Exploring the Who, What, When of Conference Room Pilots
I’ll first start by saying this article addresses the mid-implementation conference room pilot. Many people talk about a conference room pilot as an activity in the sales cycle where you try before you buy. We tend not to do that because it’s unlikely to be tailored enough to be a good experience for potential clients. If we did present something during the sales cycle we’d call that a “Hands-On Lab.”
When do you host a Conference Room Pilot?
So if it isn’t during the sales cycle, when do you host a Conference Room Pilot? At Stoneridge Software, a Conference Room Pilot (CRP) comes near the very end of the Create phase of the project when you are wrapping up requirements and custom development. It is done after the rounds of Joint Process Design sessions where you’ve gathered requirements and presented solutions for those requirements. It’s really the last chance to get into the system and make suggestions before you lock in on the design with which you plan to go live.
Who participates in a CRP?
The CRP is administered by the implementation functional consultant which significant help from the technical consultant, who makes sure the environment or environments are ready to use. The functional consultants walks the users through the steps they should follow during the pilot and then sets them free to start going through the system. The users are typically the client project team plus key subject matter experts. If this is an enterprise implementation, you may want to seek participation from a wider range of team members with expertise in this area.
What do you cover in a CRP?
You would run separate CRPs for each process category that’s in scope during the implementation. For example, you’d have a CRP on Quote to Cash which may include salespeople, warehouse staff and accountants who will participate in that process. The goal is to make it through the system end-to-end in a way that makes sense. You wouldn’t invite your purchasing team to the Quote to Cash CRP – you’d have a separate session for Procure to Pay.
What do you hope to accomplish in a CRP?
The main goal is to find any last minute design flaws or changes in the system before you head into the deployment phase of the project. This is usually your first time to put the process flow together from end-to-end so you want to make sure the handoff between sales and warehouse or purchasing and accounting work as expected. You are seeking to validate the end-to-end process before it’s too late to make changes to it.
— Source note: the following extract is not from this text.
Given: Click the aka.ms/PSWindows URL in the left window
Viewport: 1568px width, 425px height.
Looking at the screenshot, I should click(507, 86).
What data is used during a CRP?
You usually haven’t finished the data migration process by this time so you want to use a sampling of client data. By sampling, I mean a small, representative set of data using examples from production. The more breadth you can get in your sample, the better. You will not get a chance to test the full dataset until User Acceptance Testing.
What happens if you find problems in a CRP?
That is to be expected – you can start to identify bugs if you find them during the process but you’re mostly on the lookout for design changes. You will still have a little bit of time to change your designs before they are set in stone, so you’ll want to make those adjustments at this time. If you have to radically rethink a process, your timeline may be at risk, so let’s hope that doesn’t happen.
What happens after a CRP?
The next immediate step is to review the design feedback and schedule any re-configuration or new development work right away. Once that is all complete and you are code complete, you move to the deployment phase of the project.
What is the difference between CRP and UAT (User Acceptance Testing)?
They look very similar – and are very similar. In both case you’re testing the process end-to-end with project team and subject matter experts in the system. The difference is the CRP happens during the design phase where you can still make some fundamental changes to the system if necessary whereas the UAT is during deployment where your primary aim is to validate the system and raise any bugs you find. In both cases, it’s good to try to break the system to expose any potential issues that an end user might encounter in production. As mentioned in the data section, the CRP data is typically a sampling of the client data whereas the UAT is the full client dataset.
CRP can often be seen as an optional part of the implementation and we don’t do it every time. I encourage clients to build it into the project plan as it accomplishes some important objectives as part of the project – 1) it gives the team a chance to practice the end to end process before UAT, 2) it helps with usability to have the team review the solution while you still have development time left and 3) it raises the confidence of the team if they have the chance to put the system through its paces before UAT starts. It’s a valuable part of the implementation process and should be part of your next project.